Что можно сказать теперь, через тринадцать лет? Кажется, только одно: «Упокой, Господи, душу усопшего раба Иоанна — душу мятежную и бурную, на земле пристанища не нашедшую.
МАКСИМ ГОРЬКИЙ
(К юбилею)
Слух обо мне пройдет
по всей Руси великой.
Имя Горького связано с воспоминаниями дальними. Кажется, в 1898 г. был напечатан в «Русской мысли» рассказ его «Супруги Орловы» — первая вещь, по которой запомнился он (говорю о себе; для других, может быть, это «Челкаш», «Мальва» и т. п.).
В зрелом возрасте «Орловых» я не перечитывал. Но юношеское впечатление помню: очень талантливо и очень чуждо. (У Чехова кто-то говорит: «Голос сильный, но противный».) Грубые, мутные краски, сильный темперамент, нескромность, мудрование и сентиментализм — в соединении с яркой изобразительностью. Как писатель известного масштаба, Горький сразу показал себя. Вот такой я, хотите, меня любите, хотите нет. Известен успех его начала. Нельзя сказать, чтобы он был не заслужен. Явилось в литературу новое, своеобразное — новый человек заговорил о новых людях. Все, конечно, помнят знаменитого босяка горьковского — сквозь ходули и слащавость от него все же отзывало Нижним, Волгой — Россией.
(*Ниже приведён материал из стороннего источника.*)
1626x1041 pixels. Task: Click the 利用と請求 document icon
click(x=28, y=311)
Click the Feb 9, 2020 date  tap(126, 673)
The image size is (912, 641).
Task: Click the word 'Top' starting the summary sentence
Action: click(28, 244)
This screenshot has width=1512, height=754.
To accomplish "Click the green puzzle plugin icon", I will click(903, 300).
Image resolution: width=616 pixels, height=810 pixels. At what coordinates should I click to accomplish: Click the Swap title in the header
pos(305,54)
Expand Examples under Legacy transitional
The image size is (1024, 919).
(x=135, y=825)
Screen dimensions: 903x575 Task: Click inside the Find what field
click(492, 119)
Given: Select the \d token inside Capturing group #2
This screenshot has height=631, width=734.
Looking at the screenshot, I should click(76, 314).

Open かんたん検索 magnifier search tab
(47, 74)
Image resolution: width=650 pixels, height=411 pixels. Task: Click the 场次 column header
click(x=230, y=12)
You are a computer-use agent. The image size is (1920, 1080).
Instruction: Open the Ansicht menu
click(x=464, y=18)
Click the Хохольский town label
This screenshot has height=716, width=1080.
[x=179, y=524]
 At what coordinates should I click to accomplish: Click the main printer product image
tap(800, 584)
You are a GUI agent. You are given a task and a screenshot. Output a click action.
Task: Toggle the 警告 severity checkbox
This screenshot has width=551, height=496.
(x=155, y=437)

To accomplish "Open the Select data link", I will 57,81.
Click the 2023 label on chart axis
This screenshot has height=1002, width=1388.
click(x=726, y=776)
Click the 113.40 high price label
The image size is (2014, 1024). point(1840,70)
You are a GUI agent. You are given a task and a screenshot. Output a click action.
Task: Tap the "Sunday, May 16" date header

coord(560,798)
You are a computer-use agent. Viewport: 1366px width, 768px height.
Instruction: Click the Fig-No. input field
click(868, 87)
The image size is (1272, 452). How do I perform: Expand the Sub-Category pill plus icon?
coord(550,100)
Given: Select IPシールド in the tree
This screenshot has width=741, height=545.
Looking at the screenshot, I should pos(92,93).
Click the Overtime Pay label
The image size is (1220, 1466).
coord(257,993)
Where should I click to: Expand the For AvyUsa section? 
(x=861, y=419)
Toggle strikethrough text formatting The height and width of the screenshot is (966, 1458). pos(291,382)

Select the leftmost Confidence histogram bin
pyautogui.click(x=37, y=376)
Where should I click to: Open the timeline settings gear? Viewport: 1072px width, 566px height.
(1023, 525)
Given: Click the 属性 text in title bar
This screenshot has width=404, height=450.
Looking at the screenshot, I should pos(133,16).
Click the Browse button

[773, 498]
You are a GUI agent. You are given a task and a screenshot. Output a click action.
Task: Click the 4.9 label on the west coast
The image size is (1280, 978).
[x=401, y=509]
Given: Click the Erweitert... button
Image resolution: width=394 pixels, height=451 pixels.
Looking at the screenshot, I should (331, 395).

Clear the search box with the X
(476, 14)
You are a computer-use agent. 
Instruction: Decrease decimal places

Встретиться с Горьким пришлось очень скоро, у Леонида Андреева. Высокий, сутулящийся, в блузе с ремешком, слегка закинутая голова с плоскими прядями волос, небольшие бойкие глаза, вздернутый нос, манера покручивать рыжеватые усики, закладывать руку за пояс-ремешок блузы, чтобы что-нибудь изрекать, окая по-нижегородски… — таким он помнится. Большая, все растущая слава. И некоторое уже «знамя», наклон влево. Чехов — чистая литература, Горький — вывеска для некоего буревестничества. В этом смысле он роковой человек. Литературно «Буревестник» его убог. Но сам Горький — первый, в ком так ярко выразилась грядущая (плебейская) полоса русской жизни. Невелик в искусстве, но значителен, как ранний Соловей-Разбойник. Посвист у него довольно громкий… раздался на всю Россию — и в Европе нашел отклик. Не удивляюсь, что сейчас Сталин так приветствует его: сам-то Сталин, со своими экспроприациями, бомбами, темными друзьями, был всегда двоюродным братом Горького. Горький лишь вращался в более приличном мире. (Этот просвещенный мир, увы, долго не распознавал истинного его лица).
Правда, он это лицо затушевывал. О, Горький мог отлично играть под «любителя наук и искусств», чуть ли не эстета. Образованным не был, но читал много. (И мучительно старался подчеркнуть, что он «тоже кое-что понимает».)
К удивлению оказалось, например, что он любит Флобера! (Сомневаюсь даже, мог ли его в подлиннике читать.) Вот на этом мы встретились в 1905 г. — он оказался моим издателем.